I like to think that I have a good sense for things political. Maybe I do, but I can also certainly find myself in plain error.
So after Iowa I figured RP was toast, and that the MSM could comfortably go back to ignoring him. This is obviously not the case. When Washington Post neo-conservative staple Charles Krauthammer feels the need to acknowledge the Paul presidential candidacy in a column carried far and wide, something has definitely changed in a direction I had utterly failed to anticipate.
The immediate cause of this appears to be Paul’s strong showing in the New Hampshire primary, where coming in a clear second place, he emerged as the real alternative to the Republican establishment’s latest hand-picked stooge (let’s be honest) Mitt Romney.
The establishment media has now been shamed into developing a Ron Paul narrative, a task it has assiduously avoided for years. It’s very odd to me, this herd-like inability to acknowledge a fist that is punching you in the face until some safe bellwether like Krauthammer tells you your nose is bleeding, but that’s how the MSM operates. Without an approved narrative, they not only won’t cover a story – it seems they can’t. It’s like they have no language with which to discuss it.
What is the developing narrative like? It’s not even as bad as it could be. Still overtly patronizing but only mildly disdainful:
Paul commands a strong, energetic, highly committed following. And he is unlike any of the other candidates. They’re out to win. He admits he doesn’t see himself in the Oval Office. They’re one-time self-contained enterprises aiming for the White House.
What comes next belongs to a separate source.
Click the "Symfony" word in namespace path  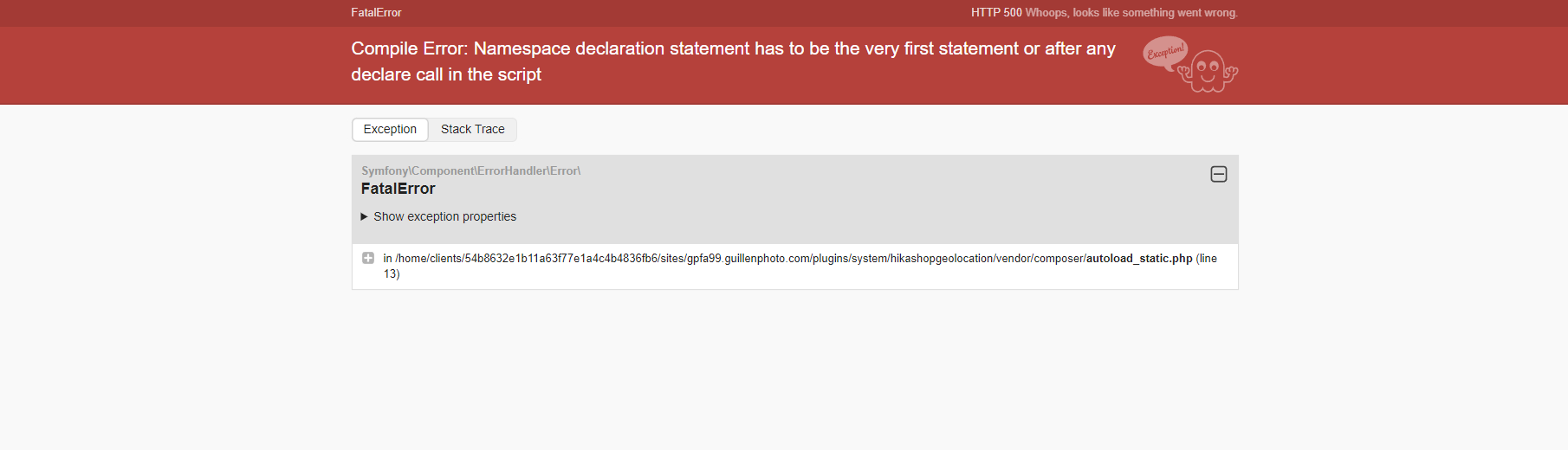tap(385, 171)
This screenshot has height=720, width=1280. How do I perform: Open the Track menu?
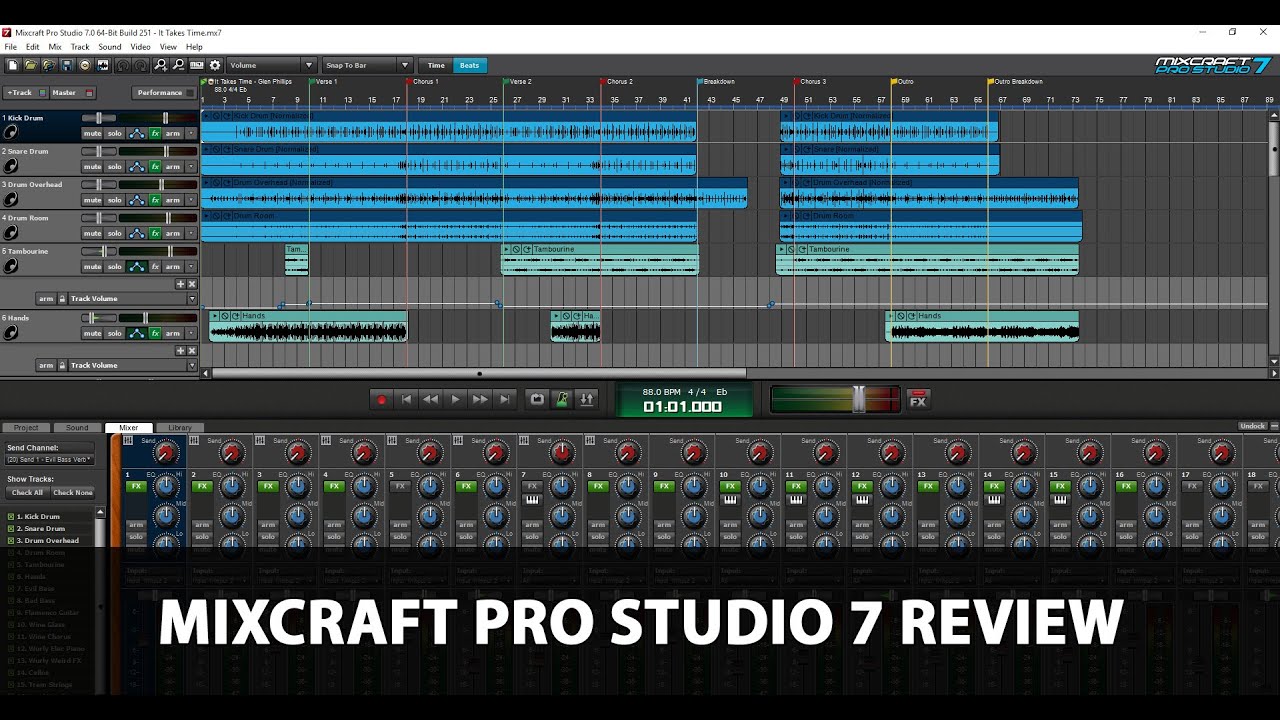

Paul is out there to build a movement that will long outlive this campaign…Libertarianism will have gone from the fringes — those hopeless, pathetic third-party runs — to a position of prominence in a major party….I see libertarianism as an important critique of the Leviathan state, not a governing philosophy. As for Paul himself, I find him a principled, somewhat wacky, highly engaging eccentric. But regardless of my feelings or yours, the plain fact is that Paul is nurturing his movement toward visibility and legitimacy.
Note that until now – and even now – the RP phenomenon and libertarianism generally has lacked “legitimacy”. But it’s moving in that direction. This much, apparently, has to be conceded. Beyond that, there is a somewhat respectful acknowledgment that this is a thing of the future, and by paving the way with his quirky candidacy, RP has laid the foundation. And it’s a “remarkable achievement”.
That’s the narrative of the moment, folks. That is the lens through which any electoral success by RP going forward will be viewed. It’s very different from the oblivion to which I thought RP had been already consigned after Iowa. So I screwed up on that call.
One other note, largely anecdotal. Krauthammer brings up a comparison to the the Pat Buchanan candidacies of the 1990’s. I’ll agree there are some similarities, but as Buchanan headed from New Hampshire to South Carolina and what was then called “super-Tuesday” in 1996 he was felled by a well orchestrated smear campaign that somewhat brazenly tapped into an anti-Catholic bigotry that is alive and well in those parts of the country. RP, not being Catholic, is not susceptible to that particular tactic.
This may yet be an interesting presidential election, something that hasn’t happened in a long time.
Update: Apropos that last point, it’s interesting to note that RP has surged in South Carolina and Rick Santorum’s support has collapsed. This likely has a lot to do with the fact that Santorum is Catholic. Anti-catholic bigotry sells really well in SC. Not really sure why that is. It just is.